Daraufhin antwortete sein Waffenträger: "Tu, was du für richtig hältst", erwiderte sein Waffenträger, "ich bin immer dabei!" (1. Sam 14,7)
Ob bei der Teilung des Schilfmeeres oder bei Gideons Sieg über die Midianiter, wir sehen immer wieder das gleiche Muster: auf eine unmögliche Situation folgt ein großer Sieg.
In unserer Bibelstunde gehen wir gerade das Al-Massira-Programm durch, und es wird viel Wert auf Sarahs Unfruchtbarkeit gelegt, gefolgt von der Unfruchtbarkeit sowohl von Rebekka als auch von Rahel. Gott gibt sich große Mühe, Dinge unbestreitbar unmöglich zu machen, und dann handelt er.

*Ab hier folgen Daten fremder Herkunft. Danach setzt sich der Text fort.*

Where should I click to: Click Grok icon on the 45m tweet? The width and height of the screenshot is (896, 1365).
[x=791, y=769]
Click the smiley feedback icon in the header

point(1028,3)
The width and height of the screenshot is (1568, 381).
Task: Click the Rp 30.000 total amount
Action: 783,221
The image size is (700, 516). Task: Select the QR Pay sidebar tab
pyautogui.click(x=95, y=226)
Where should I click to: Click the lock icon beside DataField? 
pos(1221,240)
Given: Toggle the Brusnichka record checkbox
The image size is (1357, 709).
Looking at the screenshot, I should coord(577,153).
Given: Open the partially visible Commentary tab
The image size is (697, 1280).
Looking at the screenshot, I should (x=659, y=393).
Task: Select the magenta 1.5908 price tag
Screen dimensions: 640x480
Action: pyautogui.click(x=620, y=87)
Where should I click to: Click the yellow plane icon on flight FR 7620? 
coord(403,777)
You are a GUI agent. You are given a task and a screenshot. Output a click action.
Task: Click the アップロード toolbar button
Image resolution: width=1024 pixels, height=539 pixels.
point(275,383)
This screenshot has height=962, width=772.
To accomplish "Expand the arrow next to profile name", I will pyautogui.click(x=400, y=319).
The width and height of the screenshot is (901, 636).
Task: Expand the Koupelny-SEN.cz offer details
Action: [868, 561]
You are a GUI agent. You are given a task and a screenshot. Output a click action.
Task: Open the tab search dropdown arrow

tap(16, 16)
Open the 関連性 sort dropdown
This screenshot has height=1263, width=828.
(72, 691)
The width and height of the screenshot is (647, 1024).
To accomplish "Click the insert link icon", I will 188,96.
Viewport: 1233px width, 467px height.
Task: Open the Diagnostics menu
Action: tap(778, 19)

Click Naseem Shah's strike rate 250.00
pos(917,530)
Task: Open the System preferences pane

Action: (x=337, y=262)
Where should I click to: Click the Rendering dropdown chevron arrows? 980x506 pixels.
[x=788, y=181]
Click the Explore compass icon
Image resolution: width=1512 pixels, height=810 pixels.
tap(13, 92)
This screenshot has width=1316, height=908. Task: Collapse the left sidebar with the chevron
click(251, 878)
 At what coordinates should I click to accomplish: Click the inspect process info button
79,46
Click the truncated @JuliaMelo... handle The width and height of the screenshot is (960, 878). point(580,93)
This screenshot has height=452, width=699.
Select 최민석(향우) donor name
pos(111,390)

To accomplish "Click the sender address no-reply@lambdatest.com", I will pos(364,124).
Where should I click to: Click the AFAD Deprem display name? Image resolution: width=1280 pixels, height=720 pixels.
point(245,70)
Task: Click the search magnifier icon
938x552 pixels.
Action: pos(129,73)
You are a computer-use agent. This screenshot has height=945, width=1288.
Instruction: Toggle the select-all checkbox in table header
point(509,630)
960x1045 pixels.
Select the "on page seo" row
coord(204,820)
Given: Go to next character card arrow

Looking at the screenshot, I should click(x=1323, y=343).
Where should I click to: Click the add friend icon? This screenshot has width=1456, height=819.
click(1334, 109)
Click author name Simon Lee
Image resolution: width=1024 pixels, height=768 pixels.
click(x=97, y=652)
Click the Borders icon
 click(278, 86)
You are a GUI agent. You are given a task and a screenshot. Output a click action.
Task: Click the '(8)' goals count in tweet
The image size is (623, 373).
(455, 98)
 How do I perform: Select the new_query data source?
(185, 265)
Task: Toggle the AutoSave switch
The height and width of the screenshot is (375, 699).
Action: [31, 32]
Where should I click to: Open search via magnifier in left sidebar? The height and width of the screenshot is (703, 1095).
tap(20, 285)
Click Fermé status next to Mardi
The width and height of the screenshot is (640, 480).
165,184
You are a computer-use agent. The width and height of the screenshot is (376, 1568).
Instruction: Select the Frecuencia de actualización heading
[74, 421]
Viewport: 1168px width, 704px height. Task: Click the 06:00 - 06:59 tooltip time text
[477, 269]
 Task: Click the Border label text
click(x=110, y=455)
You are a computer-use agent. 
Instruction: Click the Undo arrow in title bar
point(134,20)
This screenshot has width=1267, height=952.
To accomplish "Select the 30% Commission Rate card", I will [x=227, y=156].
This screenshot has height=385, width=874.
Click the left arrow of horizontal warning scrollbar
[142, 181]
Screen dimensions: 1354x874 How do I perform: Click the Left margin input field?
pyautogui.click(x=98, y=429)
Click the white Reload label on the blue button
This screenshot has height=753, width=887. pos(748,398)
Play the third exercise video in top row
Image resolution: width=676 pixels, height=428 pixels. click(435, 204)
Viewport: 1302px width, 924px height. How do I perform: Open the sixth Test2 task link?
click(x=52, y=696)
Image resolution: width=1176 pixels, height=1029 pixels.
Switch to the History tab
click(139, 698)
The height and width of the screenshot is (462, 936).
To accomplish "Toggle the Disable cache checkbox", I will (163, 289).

Deshalb bin ich zwar zum Teil ratlos, aber doch nicht verzweifelt. Gott allein weiß, wie seine Lösung aussehen wird.
Jesus sagte: " Dann werdet ihr die Wahrheit erkennen, und die Wahrheit wird euch frei machen." (Johannes 8,32).
Ich habe gesehen, wie die Wahrheit tief in die Herzen einiger Somalier eingedrungen ist, und ich habe auch gesehen, wie sie befreit wurden. Gelobt sei Gott! Möge er dies auch weiterhin tun und seine Kirche unter den Somaliern errichten - wie auch immer er es will.